_SOURCE PASSAGE:_
Whether a tribunal should continue with its proceedings despite an absence depends in part on when the absence occurs. On the one hand, it may be appropriate to continue in truncated fashion when the absence occurs during deliberations.31 On the other hand, it may be inappropriate to do so when a lengthy absence occurs early in arbitration.32 In such a case application of Article 13(2) on the basis of failure to act would be more appropriate. But even in such early stages, it may be appropriate to continue through a brief absence. Because absence can take many forms, only the two most difficult cases are addressed here: absence from deliberations and absence from the hearing.33

The Express Power to Proceed. One ad hoc tribunal applying the UNCITRAL Rules has held that “an arbitral tribunal has not only the right, but the obligation, to proceed when, without valid excuse, one of its members fails to act, withdraws or … even purports to resign.”34 What is the source of such a power to proceed? An examination of a tribunal's power to do any act must begin with an examination of the agreement of the parties expressed in the compromissory clause.

The UNCITRAL Rules do not specifically address the problem of absence of an arbitrator.35 Article 15(1) of the Tribunal Rules, however, provides some basis for the Tribunal to proceed: (p. 289)

Subject to these Rules, the arbitral tribunal may conduct the arbitration in such manner as it considers appropriate, provided that the Parties are treated with equality and that at any stage of the proceedings each Party is given a full opportunity of presenting his case.

The issue is whether it may be “appropriate” for a tribunal to proceed in truncated fashion when an unjustified absence occurs. Such a possibility of truncated proceedings obviously would have to be applied “with equality” to both parties.

_DATA LINES:_
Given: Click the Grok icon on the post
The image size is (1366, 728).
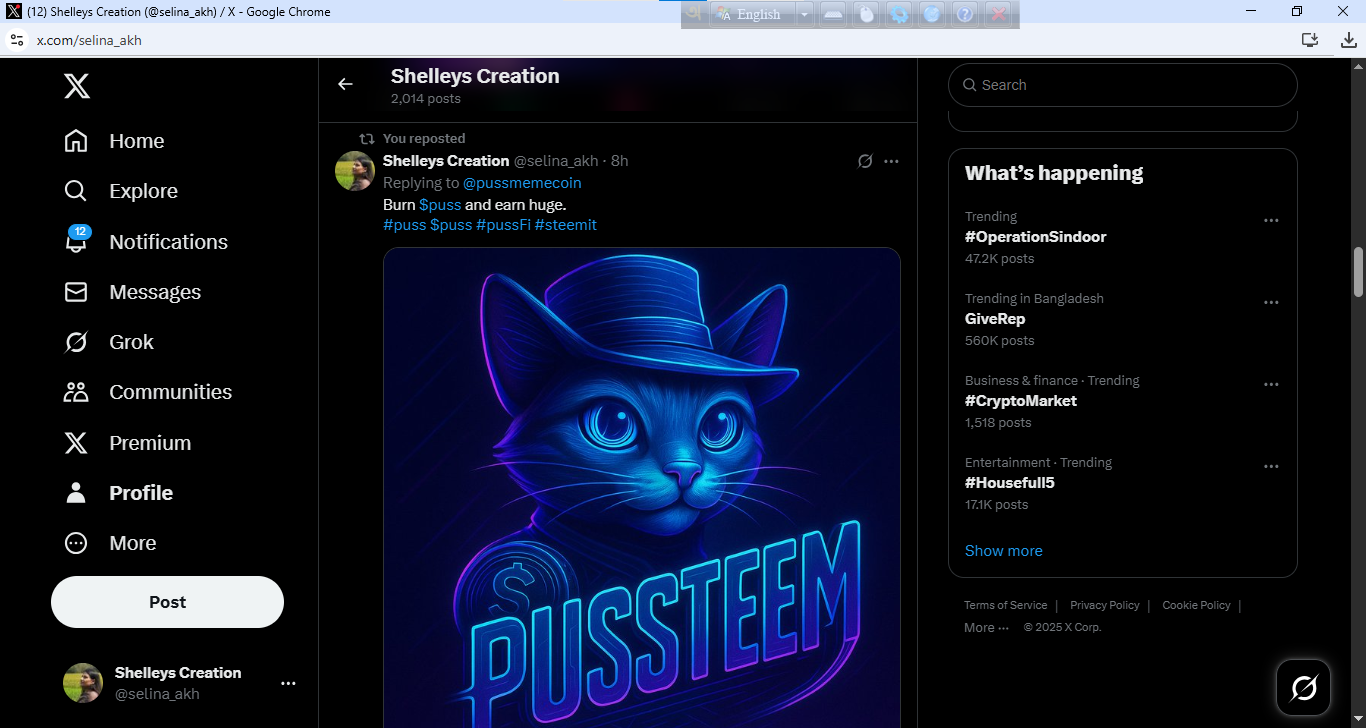Looking at the screenshot, I should [x=865, y=161].
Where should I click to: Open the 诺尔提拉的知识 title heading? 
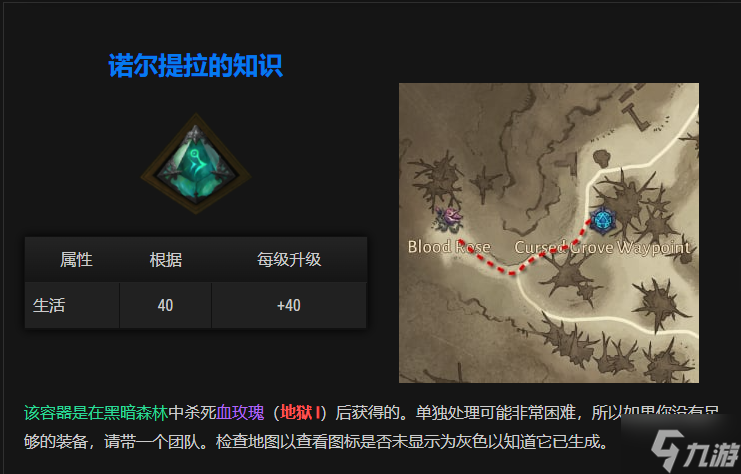click(196, 65)
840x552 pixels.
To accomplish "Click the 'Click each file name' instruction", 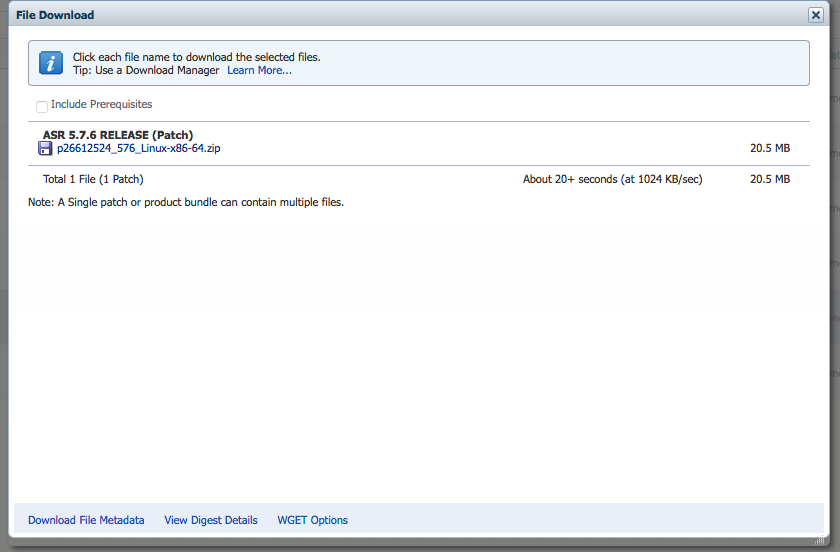I will click(196, 57).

_PROBLEMS TO WORK ON:_
**A)** Please rewrite the passage on arbitrator absence from "Subject to these" up to and including "presenting his case.", replacing "full opportunity" with "fair opportunity".
**B)** Continue the passage on arbitrator absence from its final sentence.

_EXERCISE RESPONSES:_
**A)**
Subject to these Rules, the arbitral tribunal may conduct the arbitration in such manner as it considers appropriate, provided that the Parties are treated with equality and that at any stage of the proceedings each Party is given a fair opportunity of presenting his case.

**B)**
The agreement of the parties must be examined for both an express grant of a power and a clear denial of such a power. The Agent for Iran, for example, repeatedly argued that the provision of Article III(1) of the Claims Settlement Declaration, which states that “[c]laims may be decided by the Full Tribunal or by a panel of three members,” established a quorum requirement that renders any proceedings in the absence of an arbitrator legally invalid.36 The Tribunal interpreted this provision, however, as merely definitional and not as establishing a quorum rule. It was thus not viewed by the Tribunal as a limitation on the power of the Tribunal to proceed in truncated fashion.

Although the language of Article 15(1) arguably grants a tribunal broad discretion to carry out the arbitration agreement, it can also be argued that the option open to the parties under Article 13(2) is challenge of the arbitrator failing to act, not the demand that the tribunal proceed in truncated form. However, it may be a mistake to assume that by expressly providing a mechanism that does not permit a tribunal to resolve the problem presented, the Rules necessarily preclude a tribunal from resorting to its general powers to devise a mechanism that could do so. An arbitration agreement or a set of procedural rules cannot take up in express terms every conceivable problem that may be confronted. Many eventualities are simply too remote to provide for in an arbitration agreement.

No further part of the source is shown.